Tag Archives: on point

NPR’s On Point – Mormon Moment

I think I’ve mentioned before that I go for a walk every day at lunch along the Niagara Parkway in Niagara Falls, Ontario (I work there). I usually listen to a podcast (sports talk show out of Toronto, various NPR shows, or Church-related shows). The other day I listened to an On Point episode from last week called The Mormon Moment. It was quite a good show. Host Tom Ashbrook had 3 members of The Church of Jesus Christ of Latter-day Saints on to talk about how Mormons felt about this “moment” and what it meant to them and the Church. There was time for a few callers, and the questions were respectful. Unfortunately, many of the comments on the On Point web site are not.

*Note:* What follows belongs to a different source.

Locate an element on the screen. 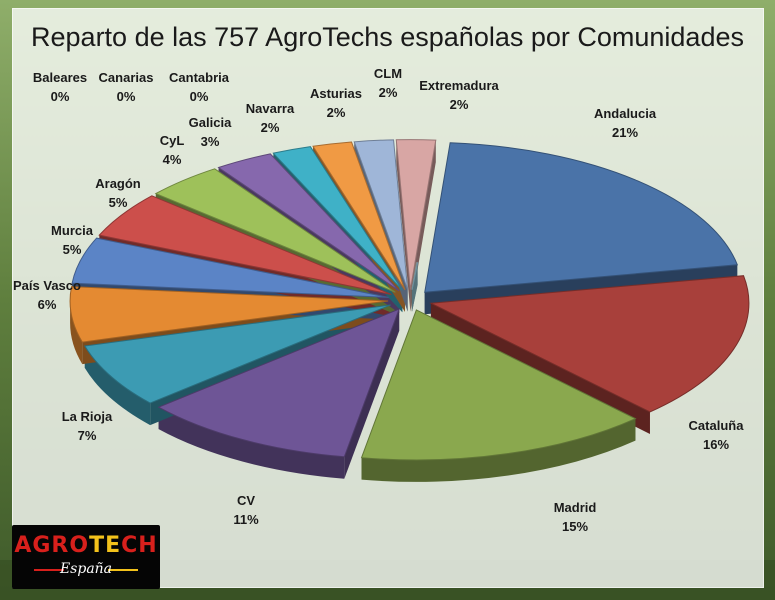 This screenshot has height=600, width=775. slice-label-name: Cantabria is located at coordinates (200, 78).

If you have some time or like to listen to podcast while walkin/running or driving to work, you should definitely check it out.

Mapping Happiness

This post is a little old, but back in February On Point, the NPR show out of WBUR in Boston had a show called Mapping Happiness. It talked about how we may or not be “wired” for happiness.

By guest host Jane Clayson:

So much has been written about the search for happiness — in songs and poems and countless self-help books — much of it straight from the heart.

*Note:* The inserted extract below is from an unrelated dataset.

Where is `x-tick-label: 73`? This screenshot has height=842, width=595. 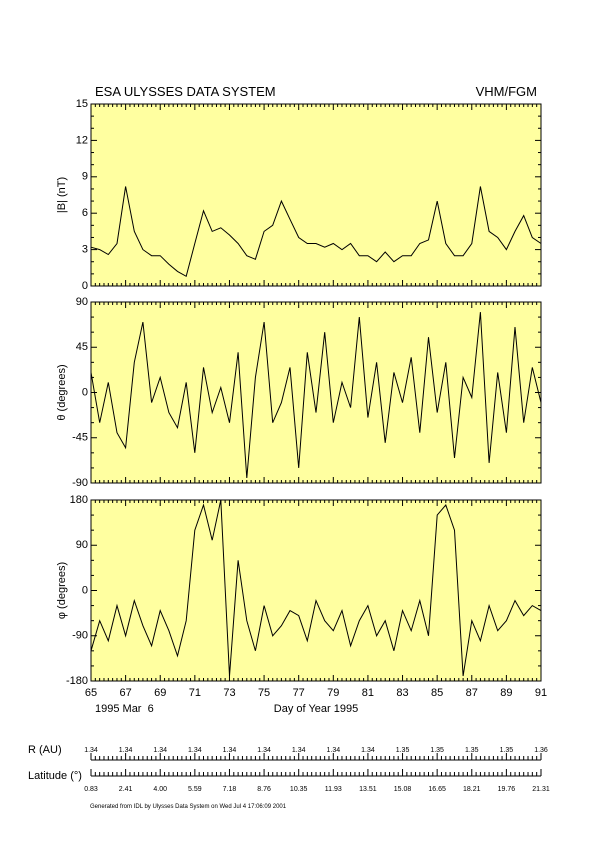
x-tick-label: 73 is located at coordinates (229, 693).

But it turns out there’s also a science of happiness, and in her new book a psychologist lays out the cold, hard facts, based on decades of research.

Did you know you have a happiness “set point”? What do you really need to be happy?

Her book is part science, part self-help, with questionnaires and exercises. We’ll give it a try.

This hour, On Point: mapping happiness

· Sonja Lyubomirsky, professor of psychology at the University of Riverside and author of “The How of Happiness: A Scientific Approach to Getting the Life You Want”
· Eric Wilson, professor of English at Wake Forest University and author of “Against Happiness: In Praise of Melancholy”

It was a very interesting show, and it made me wonder about the “men are that they might have joy” scripture and just how interesting it can be sometimes to hear the way that science and religion explain things differently.